Die Menge an eingetroffener Kleidung (außer Filzstiefel und Handschuhe, die im Norden lebensnotwendig waren) war ausreichend. Die Hälfte der vorhandenen Filzstoefel hatte die Größen 24-27; deswegen wurden besondere Stellen eingerichtet, an denen die Stiefel auf die erforderliche Größe gedehnt wurden. Die manchmal um zwei Größen erweiterten Filzstiefel verloren ihre Form im Sockenteil und waren sehr schnell durchgescheuert. Die Reparatur der Filzstiefel wurde überwiegend in den Kolonnen vorgenommen, aber es herrschte erheblicher Mangel an starkem Nähgarn und Filz zum Aufnähen. Trotz all dieser Schwierigkeiten mußten die Menschen den ganzen Tag arbeiten und immer neue Schienenabschnitte verlegen.

Kapitel 5
„Auf den von der Tundra gierig verschlungenen Knochen vollzieht sich ein Bauwunder“

Die nördliche Eisenbahnlinie (Bauprojekt N° 503) unterschied sich von vielen Komsomol-Baugiganten dadurch, dass sie hauptsächlich von Gefangenen gebaut wurde. Gerade auf ihr Los entfiel die schlimmste Arbeit: in Taiga-Stürmen und bei ewigem Frost. Jede beliebige Tätigkeit war begleitet von der Erniedrigung jeglicher Menschenwürde. Unter diesen Menschen befanden sich nicht wenige, die völlig unschuldig leiden mußten: Wiktor Dawidowitsch Tissen, Wladimir Wasiljewitsch Kusmarzew, Lasar Wenjaminowitsch Schereschewskij und viele, viele andere.
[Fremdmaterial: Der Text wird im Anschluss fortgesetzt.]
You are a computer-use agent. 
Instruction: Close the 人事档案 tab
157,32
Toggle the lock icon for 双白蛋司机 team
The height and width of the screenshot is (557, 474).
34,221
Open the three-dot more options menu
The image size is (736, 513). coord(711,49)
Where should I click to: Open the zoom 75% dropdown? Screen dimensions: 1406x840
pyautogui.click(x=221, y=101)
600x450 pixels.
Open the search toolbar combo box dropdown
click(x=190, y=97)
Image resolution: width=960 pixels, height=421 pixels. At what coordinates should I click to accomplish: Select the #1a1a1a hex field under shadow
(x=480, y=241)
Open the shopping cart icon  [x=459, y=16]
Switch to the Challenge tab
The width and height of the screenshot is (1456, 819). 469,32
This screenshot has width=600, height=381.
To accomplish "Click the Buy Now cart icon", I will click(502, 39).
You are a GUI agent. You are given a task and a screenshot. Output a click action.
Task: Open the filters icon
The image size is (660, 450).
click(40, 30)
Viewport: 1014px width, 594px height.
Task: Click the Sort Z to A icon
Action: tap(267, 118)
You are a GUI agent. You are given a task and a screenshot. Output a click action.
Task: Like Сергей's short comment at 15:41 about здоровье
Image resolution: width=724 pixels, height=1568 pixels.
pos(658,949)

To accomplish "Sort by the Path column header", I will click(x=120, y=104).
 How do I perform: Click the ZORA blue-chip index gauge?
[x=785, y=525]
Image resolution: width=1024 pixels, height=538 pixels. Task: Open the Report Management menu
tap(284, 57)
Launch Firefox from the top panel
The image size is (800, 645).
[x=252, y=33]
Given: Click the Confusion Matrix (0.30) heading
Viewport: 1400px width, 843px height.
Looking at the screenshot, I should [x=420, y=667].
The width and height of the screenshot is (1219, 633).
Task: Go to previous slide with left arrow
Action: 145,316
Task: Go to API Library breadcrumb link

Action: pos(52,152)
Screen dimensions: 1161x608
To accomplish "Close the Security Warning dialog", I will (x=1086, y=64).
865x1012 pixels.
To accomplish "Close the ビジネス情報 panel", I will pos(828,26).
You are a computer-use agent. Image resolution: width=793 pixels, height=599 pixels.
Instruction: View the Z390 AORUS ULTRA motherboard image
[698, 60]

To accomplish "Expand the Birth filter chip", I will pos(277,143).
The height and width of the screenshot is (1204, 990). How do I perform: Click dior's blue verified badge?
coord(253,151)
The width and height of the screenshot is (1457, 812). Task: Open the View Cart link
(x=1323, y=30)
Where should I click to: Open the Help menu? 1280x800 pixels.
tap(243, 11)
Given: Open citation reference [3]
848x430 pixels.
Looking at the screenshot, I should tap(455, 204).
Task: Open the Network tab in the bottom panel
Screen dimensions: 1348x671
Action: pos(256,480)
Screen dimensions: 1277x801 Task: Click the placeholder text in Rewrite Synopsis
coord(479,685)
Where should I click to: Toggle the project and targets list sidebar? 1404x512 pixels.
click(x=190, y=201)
Es ist, als gäbe es uns nicht, - und doch liegen wir hier – überall:
in den Bahndämmen, Gleisen und Brücken.
Ein Bauwunder vollzieht sich auf den
von der Tundra gierig verschlungenen Knochen.
L.W. Schereschewskij Dichter Schneefall am Polarkreis...// Das Bauprojekt N° 503: Dokumente. Materialien. Forschungsberichte. – Krasnojarsk, 2000. – 1. Auflage. – S. 74.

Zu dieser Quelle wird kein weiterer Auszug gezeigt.